Dans un éditorial, le quotidien public sénégalais Le Soleil note que la classe politique et la société civile "désapprouvent" la sortie de M. Wade, et souligne que la pondération est "une marque des grands hommes".
L’ancien président sénégalais devrait avoir une conduite plus "responsable" compte tenu de son statut d’ancien, estime pour sa part, Mamadou Thierno Talla, directeur de publication du quotidien privé dakarois, l’As.
Interrogé par une télévision locale, M. Talla a ajouté que le fait que le fils de l’ex-président, Karim Wade, soit en prison pour enrichissement illicite ne devrait pas le conduire à avoir une telle attitude.

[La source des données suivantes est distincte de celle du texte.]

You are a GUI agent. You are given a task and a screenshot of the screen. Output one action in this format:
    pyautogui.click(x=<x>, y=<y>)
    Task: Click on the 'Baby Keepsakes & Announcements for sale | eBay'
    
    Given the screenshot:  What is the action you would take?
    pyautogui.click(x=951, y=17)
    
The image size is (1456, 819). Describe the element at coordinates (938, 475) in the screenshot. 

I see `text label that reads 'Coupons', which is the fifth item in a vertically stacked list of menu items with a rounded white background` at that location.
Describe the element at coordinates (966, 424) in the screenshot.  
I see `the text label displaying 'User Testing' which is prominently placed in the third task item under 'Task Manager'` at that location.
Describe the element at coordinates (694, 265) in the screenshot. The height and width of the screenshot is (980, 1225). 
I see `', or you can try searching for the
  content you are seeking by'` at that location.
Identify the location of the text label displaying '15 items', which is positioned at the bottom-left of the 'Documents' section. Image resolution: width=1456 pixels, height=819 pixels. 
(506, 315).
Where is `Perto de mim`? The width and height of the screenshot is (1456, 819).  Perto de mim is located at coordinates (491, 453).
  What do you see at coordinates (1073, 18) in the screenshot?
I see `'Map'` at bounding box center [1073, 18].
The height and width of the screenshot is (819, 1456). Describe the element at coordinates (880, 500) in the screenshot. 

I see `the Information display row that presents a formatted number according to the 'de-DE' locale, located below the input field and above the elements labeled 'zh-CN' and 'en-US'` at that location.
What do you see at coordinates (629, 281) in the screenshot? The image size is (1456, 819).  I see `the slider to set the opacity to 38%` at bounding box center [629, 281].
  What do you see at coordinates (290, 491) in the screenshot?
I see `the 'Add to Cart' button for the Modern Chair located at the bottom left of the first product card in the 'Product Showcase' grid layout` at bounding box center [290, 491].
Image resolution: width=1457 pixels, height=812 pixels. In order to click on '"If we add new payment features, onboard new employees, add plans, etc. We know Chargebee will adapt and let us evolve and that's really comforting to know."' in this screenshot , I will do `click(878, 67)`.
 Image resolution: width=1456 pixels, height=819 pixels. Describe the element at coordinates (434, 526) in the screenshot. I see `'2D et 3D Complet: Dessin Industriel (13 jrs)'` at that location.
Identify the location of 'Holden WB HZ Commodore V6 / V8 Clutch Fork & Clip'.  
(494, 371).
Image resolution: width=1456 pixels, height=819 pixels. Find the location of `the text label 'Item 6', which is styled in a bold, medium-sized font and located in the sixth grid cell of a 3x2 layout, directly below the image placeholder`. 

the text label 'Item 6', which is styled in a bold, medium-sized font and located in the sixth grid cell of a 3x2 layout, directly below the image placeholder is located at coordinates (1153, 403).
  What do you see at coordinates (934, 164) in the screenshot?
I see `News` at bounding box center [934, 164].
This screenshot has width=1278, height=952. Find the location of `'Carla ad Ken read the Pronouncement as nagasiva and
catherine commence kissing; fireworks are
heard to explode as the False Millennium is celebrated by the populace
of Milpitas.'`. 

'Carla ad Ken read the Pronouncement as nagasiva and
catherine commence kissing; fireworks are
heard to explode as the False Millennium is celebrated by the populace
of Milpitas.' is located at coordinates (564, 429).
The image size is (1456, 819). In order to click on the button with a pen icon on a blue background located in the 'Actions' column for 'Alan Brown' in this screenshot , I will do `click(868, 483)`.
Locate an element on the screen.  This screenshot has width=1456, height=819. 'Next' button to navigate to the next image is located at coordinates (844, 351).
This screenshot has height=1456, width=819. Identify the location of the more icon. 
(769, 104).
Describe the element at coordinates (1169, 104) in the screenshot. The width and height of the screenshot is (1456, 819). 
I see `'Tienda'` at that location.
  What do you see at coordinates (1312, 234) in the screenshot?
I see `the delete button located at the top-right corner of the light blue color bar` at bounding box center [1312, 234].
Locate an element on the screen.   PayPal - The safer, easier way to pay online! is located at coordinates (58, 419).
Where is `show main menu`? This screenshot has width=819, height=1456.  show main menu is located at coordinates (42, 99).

Le célèbre chanteur sénégalais, Youssou Ndour, a affirmé de son côté que "les dérives actuelles de l’ancien président de la République, M. Abdoulaye Wade, confortent l’idée que je m’étais fait de l’homme et de la décision que j’avais prise de le combattre, lui et ses pratiques inadmissibles".
Face à cette situation qu’il a qualifié de "fâcheuse et périlleuse", il a invité ses compatriotes et la communauté internationale à appeler "M. Wade à la raison pendant qu’il est encore temps".
Dans un communiqué, Le Réseau des universitaires républicains (RUR), affilé à l'Alliance pour la République (APR, parti au pouvoir), déclare que la "sortie inacceptable de M. Wade a outré et dérangé la nation sénégalaise pour qui la famille est sacrée, le mensonge et la calomnie intolérables".
Les propos de M. Wade ont même dérangé certains de ses proches qui ont regretté le comportement de leur leader.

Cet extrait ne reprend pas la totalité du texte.